[Estratto]
1) la legge n. 405 del 2001 che stabilisce che le cure palliative sono un LEA (livello essenziale di assistenza) e devono essere assicurate dal servizio sanitario nazionale.

1) la legge 38 del 2010 che stabilisce il diritto del cittadino alle cure palliative.

La condizione dei malati terminali è sensibilmente migliorata. Almeno sulla carta. Il gap tra regione e regione, infatti, è ancora elevato e non sempre pazienti e familiari vedono riconosciuto il proprio diritto a un’assistenza specifica che va dall’hospice alle cure a domicilio.
Il rapporto 2015 sull’attuazione della legge 38, redatto dal Ministero della Salute, parla chiaro: negli anni sono diminuiti i pazienti malati di tumore deceduti in un reparto ospedaliero e aumentano i pazienti assistiti a domicilio. La mappa geografica dell’assistenza però è a macchia di leopardo: si va dai 6.917 della Lombardia ai 1.544 del Lazio fino ai 95 della Calabria.

Ancora più impressionante è il confronto tra regioni del numero annuo di giornate di cure palliative erogate a domicilio per i malati deceduti a causa di tumore: in testa ci sono il Piemonte (32.668), l’Emilia-Romagna (20.770) e la Lombardia (17.221); fanalini di coda il Lazio con 144 giornate annue e la Calabria con 44.
[/Estratto]
[Dati forniti]
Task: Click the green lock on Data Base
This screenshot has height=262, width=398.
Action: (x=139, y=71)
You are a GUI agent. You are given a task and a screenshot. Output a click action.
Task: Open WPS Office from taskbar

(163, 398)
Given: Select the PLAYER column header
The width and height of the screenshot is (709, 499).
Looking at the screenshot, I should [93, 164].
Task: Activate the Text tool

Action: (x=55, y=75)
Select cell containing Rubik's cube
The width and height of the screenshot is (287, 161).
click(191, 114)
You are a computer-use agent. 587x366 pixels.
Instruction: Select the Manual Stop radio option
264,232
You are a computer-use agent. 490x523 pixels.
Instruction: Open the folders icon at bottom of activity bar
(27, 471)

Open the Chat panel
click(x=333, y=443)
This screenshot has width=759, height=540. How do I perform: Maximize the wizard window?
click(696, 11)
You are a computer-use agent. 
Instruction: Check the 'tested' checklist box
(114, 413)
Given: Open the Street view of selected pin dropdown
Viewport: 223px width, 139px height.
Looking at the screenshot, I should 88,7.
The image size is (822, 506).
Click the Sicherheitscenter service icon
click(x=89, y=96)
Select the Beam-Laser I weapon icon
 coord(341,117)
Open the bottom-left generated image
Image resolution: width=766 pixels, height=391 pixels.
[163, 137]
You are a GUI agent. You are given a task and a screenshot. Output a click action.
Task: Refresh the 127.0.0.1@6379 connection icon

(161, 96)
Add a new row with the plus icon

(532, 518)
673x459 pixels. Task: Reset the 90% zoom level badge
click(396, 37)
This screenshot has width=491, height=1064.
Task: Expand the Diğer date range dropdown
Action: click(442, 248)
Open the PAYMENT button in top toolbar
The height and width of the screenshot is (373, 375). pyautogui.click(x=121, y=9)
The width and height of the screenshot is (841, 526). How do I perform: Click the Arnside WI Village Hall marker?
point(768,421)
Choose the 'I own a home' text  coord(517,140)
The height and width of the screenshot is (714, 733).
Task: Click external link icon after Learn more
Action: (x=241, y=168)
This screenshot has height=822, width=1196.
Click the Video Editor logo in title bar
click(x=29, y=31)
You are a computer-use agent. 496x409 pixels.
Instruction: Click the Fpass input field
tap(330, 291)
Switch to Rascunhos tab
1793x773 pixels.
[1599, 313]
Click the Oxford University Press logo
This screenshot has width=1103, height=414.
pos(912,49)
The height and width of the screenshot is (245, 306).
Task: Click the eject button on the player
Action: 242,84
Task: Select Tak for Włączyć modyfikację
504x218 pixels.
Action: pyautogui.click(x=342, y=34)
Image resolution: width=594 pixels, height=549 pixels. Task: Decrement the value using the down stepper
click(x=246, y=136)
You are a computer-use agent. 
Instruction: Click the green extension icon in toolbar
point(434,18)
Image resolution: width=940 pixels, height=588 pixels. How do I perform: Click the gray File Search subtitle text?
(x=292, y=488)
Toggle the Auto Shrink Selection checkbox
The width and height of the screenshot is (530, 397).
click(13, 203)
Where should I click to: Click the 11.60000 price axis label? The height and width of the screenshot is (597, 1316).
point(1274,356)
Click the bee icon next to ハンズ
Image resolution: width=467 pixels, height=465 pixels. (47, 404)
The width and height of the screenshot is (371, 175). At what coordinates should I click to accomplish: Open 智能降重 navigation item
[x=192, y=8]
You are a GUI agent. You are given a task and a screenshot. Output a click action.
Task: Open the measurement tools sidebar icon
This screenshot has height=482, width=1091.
[/Dati forniti]
Puoi riprodurre parola per parola l'intero estratto sulle cure palliative?

1) la legge n. 405 del 2001 che stabilisce che le cure palliative sono un LEA (livello essenziale di assistenza) e devono essere assicurate dal servizio sanitario nazionale.

1) la legge 38 del 2010 che stabilisce il diritto del cittadino alle cure palliative.

La condizione dei malati terminali è sensibilmente migliorata. Almeno sulla carta. Il gap tra regione e regione, infatti, è ancora elevato e non sempre pazienti e familiari vedono riconosciuto il proprio diritto a un’assistenza specifica che va dall’hospice alle cure a domicilio.
Il rapporto 2015 sull’attuazione della legge 38, redatto dal Ministero della Salute, parla chiaro: negli anni sono diminuiti i pazienti malati di tumore deceduti in un reparto ospedaliero e aumentano i pazienti assistiti a domicilio. La mappa geografica dell’assistenza però è a macchia di leopardo: si va dai 6.917 della Lombardia ai 1.544 del Lazio fino ai 95 della Calabria.

Ancora più impressionante è il confronto tra regioni del numero annuo di giornate di cure palliative erogate a domicilio per i malati deceduti a causa di tumore: in testa ci sono il Piemonte (32.668), l’Emilia-Romagna (20.770) e la Lombardia (17.221); fanalini di coda il Lazio con 144 giornate annue e la Calabria con 44.